_What the exercise asks_.
Collect every line of the records below that contains the word "Task".

[Items in a dataset]

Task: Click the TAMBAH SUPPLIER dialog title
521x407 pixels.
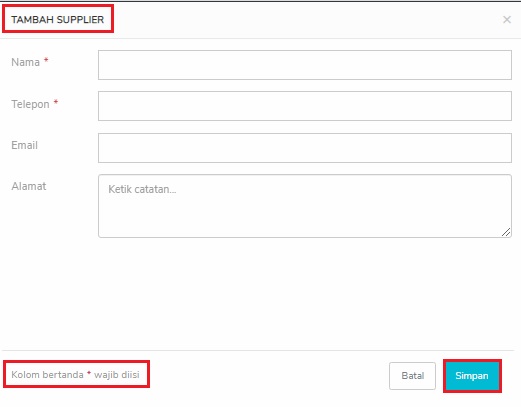Action: point(58,20)
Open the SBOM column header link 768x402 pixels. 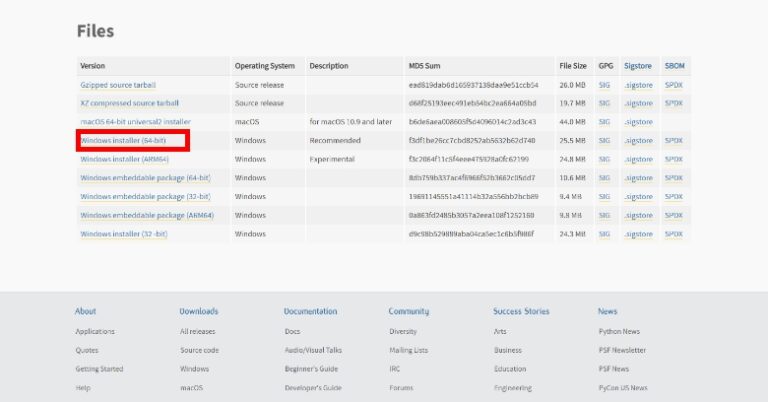pos(675,66)
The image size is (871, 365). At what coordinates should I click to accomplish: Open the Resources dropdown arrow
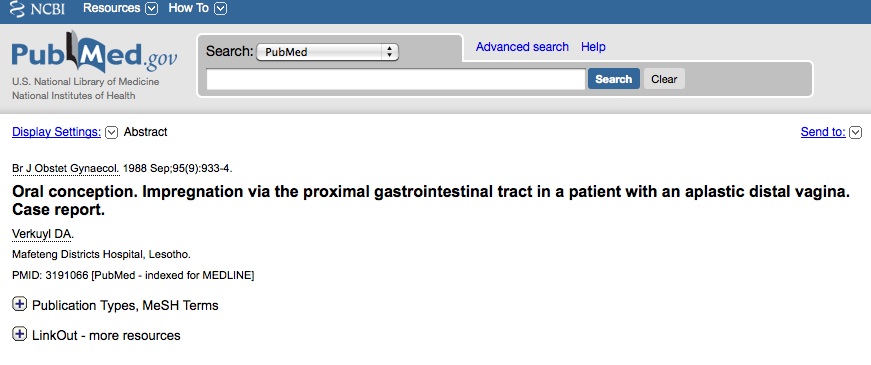pos(151,9)
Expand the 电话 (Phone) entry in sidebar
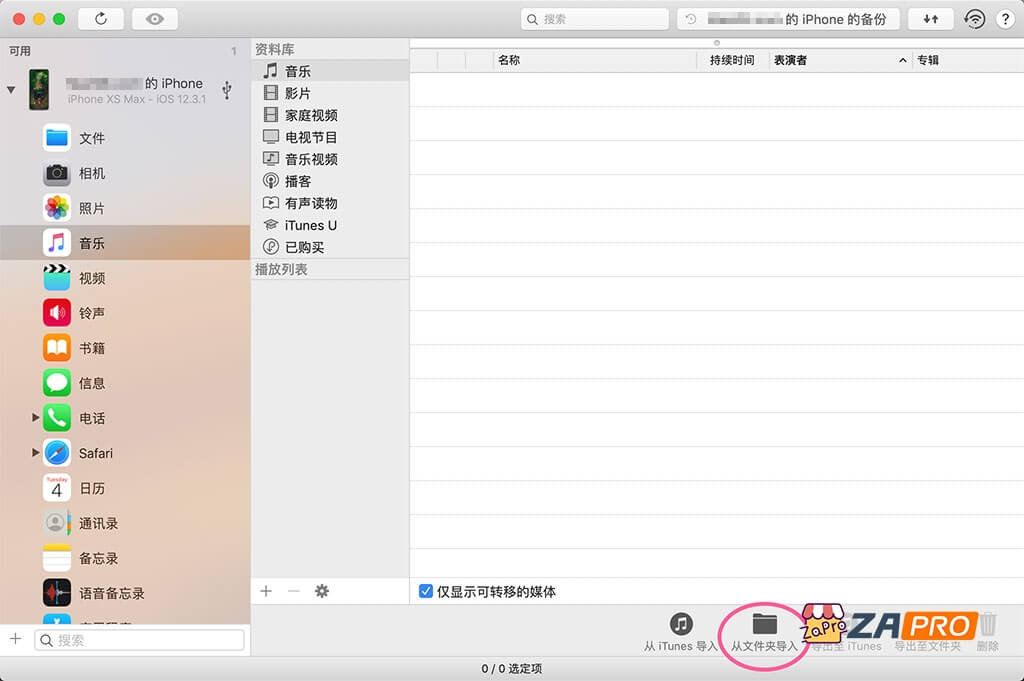1024x681 pixels. coord(36,418)
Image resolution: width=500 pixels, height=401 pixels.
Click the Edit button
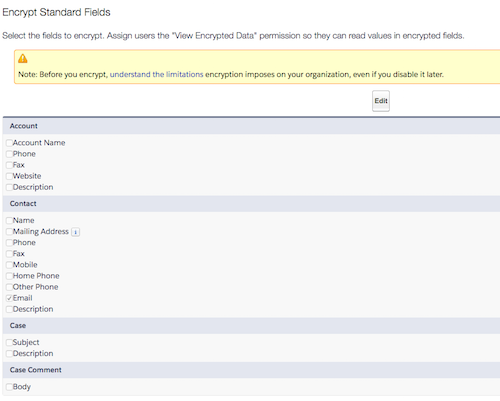tap(381, 101)
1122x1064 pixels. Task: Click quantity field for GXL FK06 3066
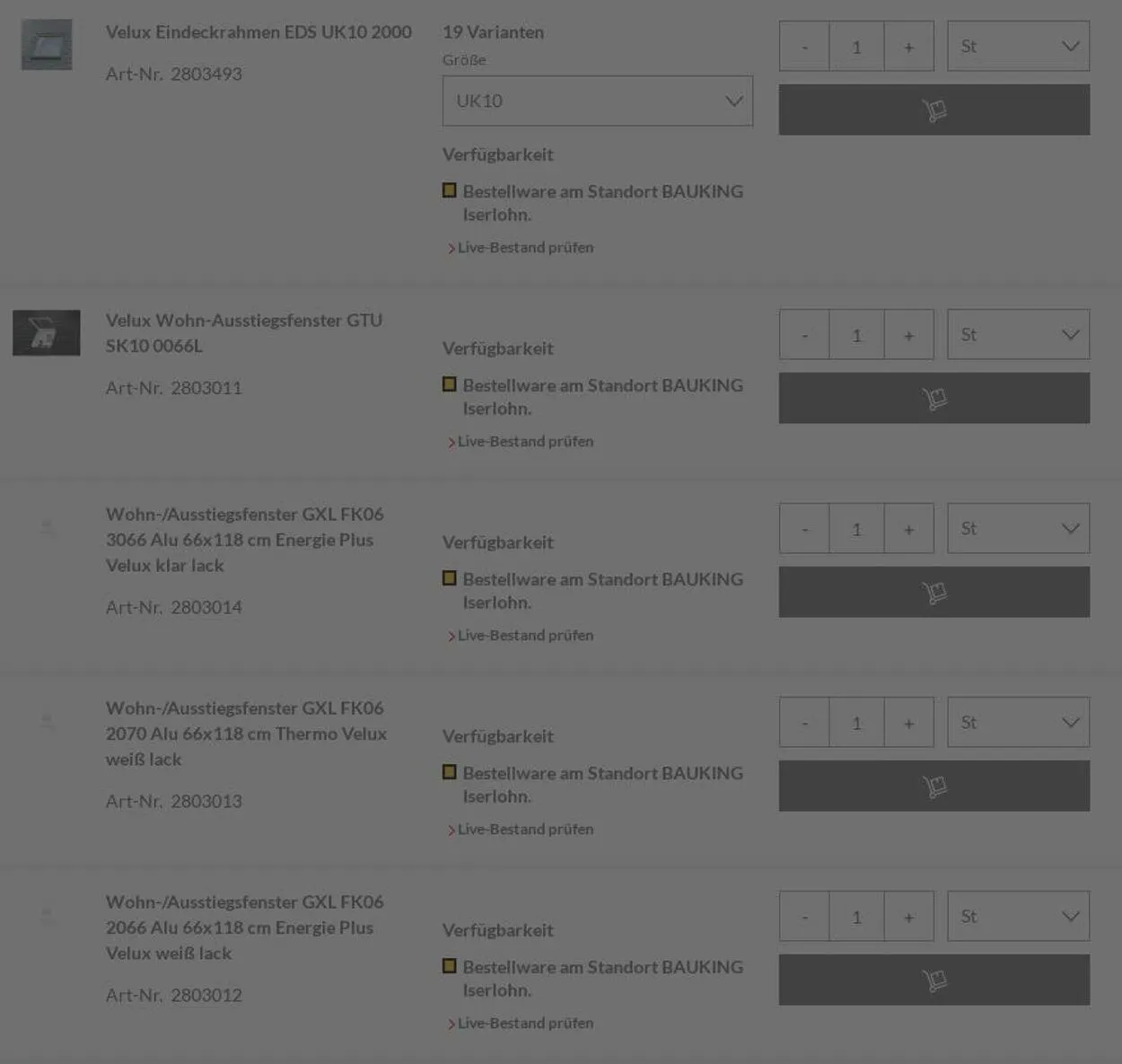pos(856,529)
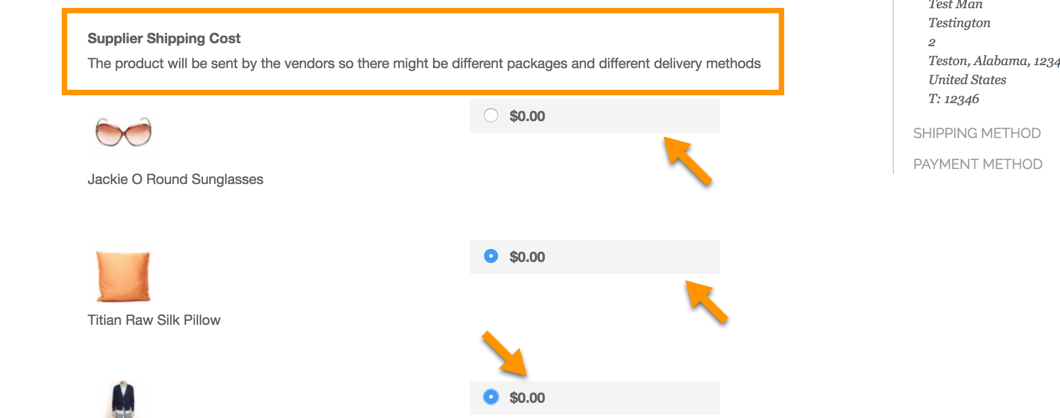The image size is (1060, 418).
Task: Click the vendor packages description text
Action: (424, 64)
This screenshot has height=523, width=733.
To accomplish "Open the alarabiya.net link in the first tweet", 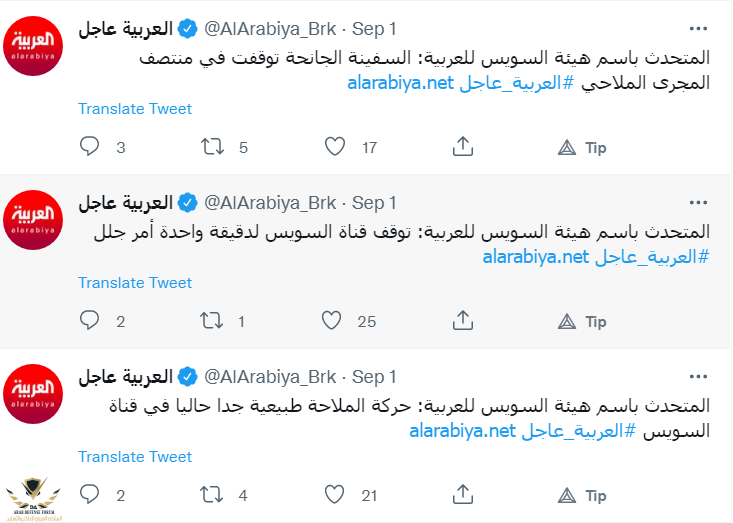I will [401, 83].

_Reply to the exercise_.
Task: Click the TAMBAH SUPPLIER dialog title
1122x1064 pixels. Task: Click quantity field for GXL FK06 3066
Task: Click the vendor packages description text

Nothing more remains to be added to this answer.